Ante el rompimiento oficial del orden constitucional ligado a la reforma judicial, el camino más certero que emprenderán los sujetos del derecho privado que se vean en la necesidad de acudir a un tribunal, por sus actos o sus acuerdos de negocio, será el de la justicia arbitral… cada día más aceptada en todos los polos de desarrollo global; cada día más equipada y robusta para hacer prevalecer sus propias resoluciones.

México es parte de la Convención sobre el Reconocimiento y la Ejecución de las Sentencias Arbitrales Extranjeras, firmada en Nueva York el 10 de junio de 1958. Nuestro país la suscribió el 14 de abril de 1971, y entró en vigor, como Ley Suprema de toda la Unión, el 13 de julio del mismo año.

En el Código de Comercio de nuestro país, los artículos 1415 al 1480 contemplan un andamiaje correcto y suficiente para la tramitación de juicios arbitrales provenientes de un acuerdo entre sujetos de derecho, que por voluntad propia deciden someter a la competencia arbitral la resolución de una disputa.
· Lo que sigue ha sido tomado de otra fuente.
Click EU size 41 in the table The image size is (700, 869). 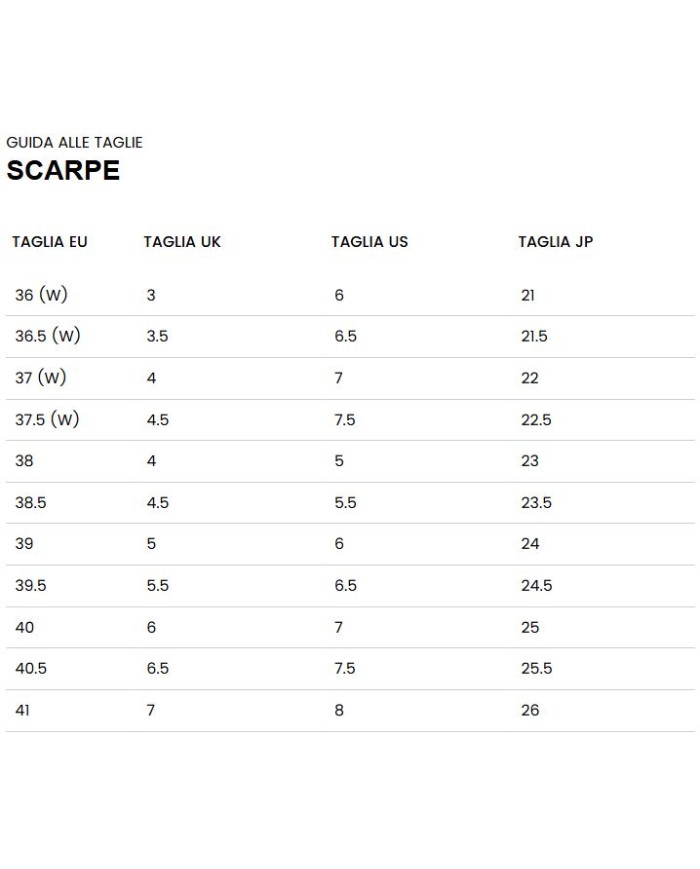tap(23, 711)
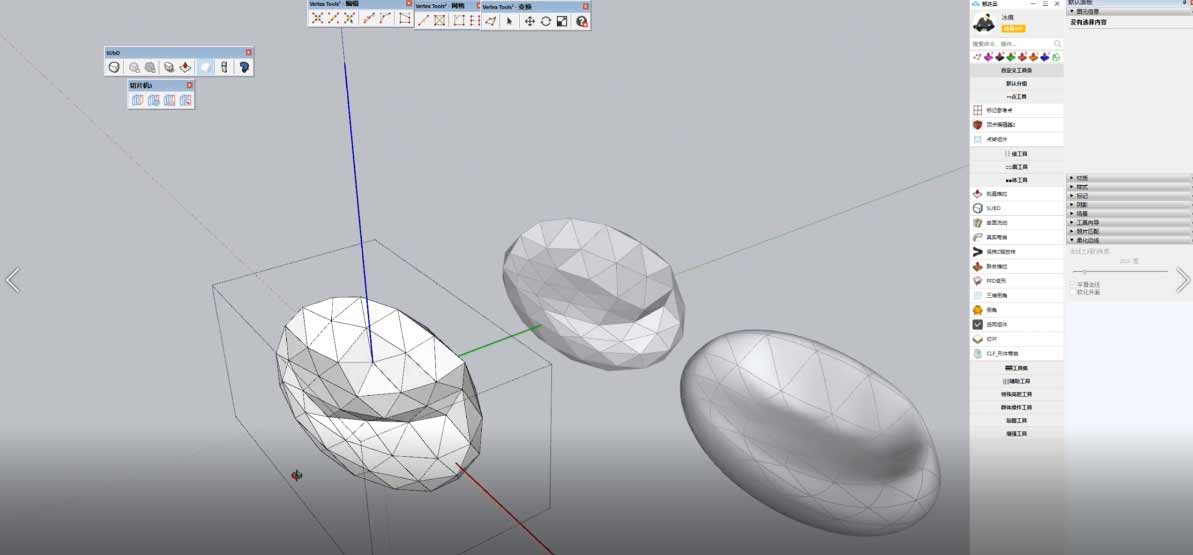The height and width of the screenshot is (555, 1193).
Task: Select the Vertex Tools arrow select tool
Action: (x=509, y=21)
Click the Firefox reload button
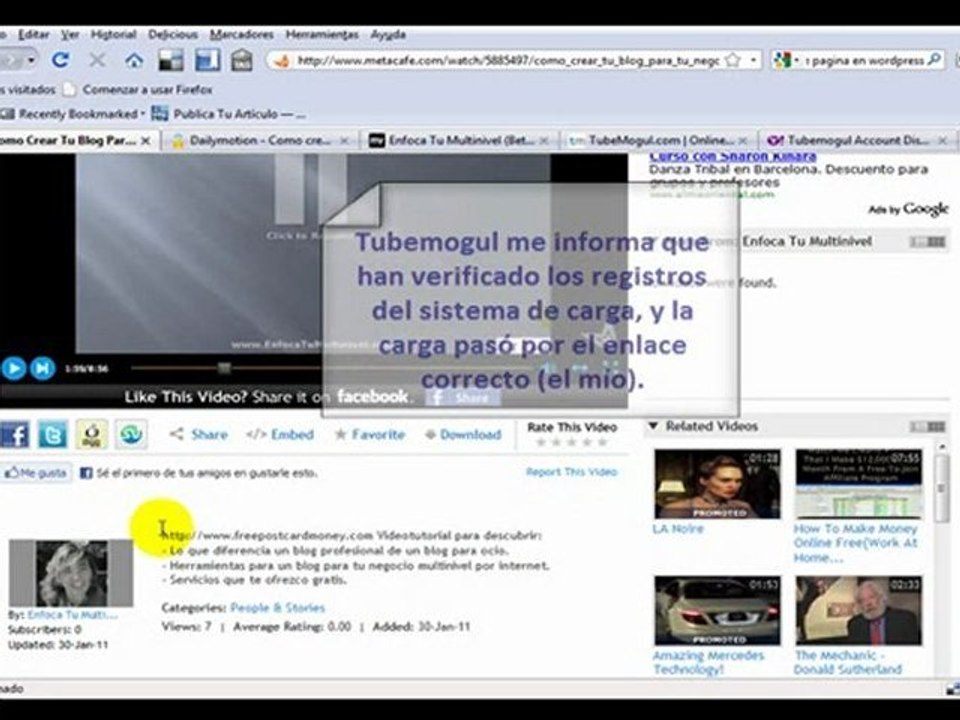Viewport: 960px width, 720px height. click(60, 60)
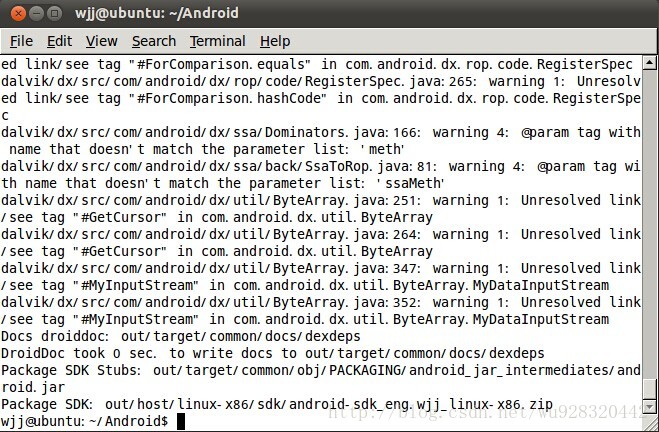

El país ya cuenta con instituciones encargadas de administrar estos medios alternativos para la solución de controversias, como el Centro de Arbitraje de México, el Centro de Mediación y Arbitraje de la Canaco o la Sección México de la Cámara Internacional de Comercio (ICC), entre otros, ante los que acuden un número todavía menor —aunque creciente— de beneficiarios de la justicia alternativa.

Frente al reto que arrojará la desarticulación del sistema de justicia nacional, muchos mexicanos nos veremos ante la necesidad de ponderar, ahora sí, el arbitraje como medio alternativo de justicia para resolver los conflictos de los que somos parte. Son ahora las instituciones, sin embargo, las que deberán enfrentar el reto de eficientizar su labor y, sobre todo, hacerla económicamente accesible para un importante número de justiciables que verán en ella una salida justa y acertada al oscuro futuro que, el 1 de septiembre, se pondrá la toga.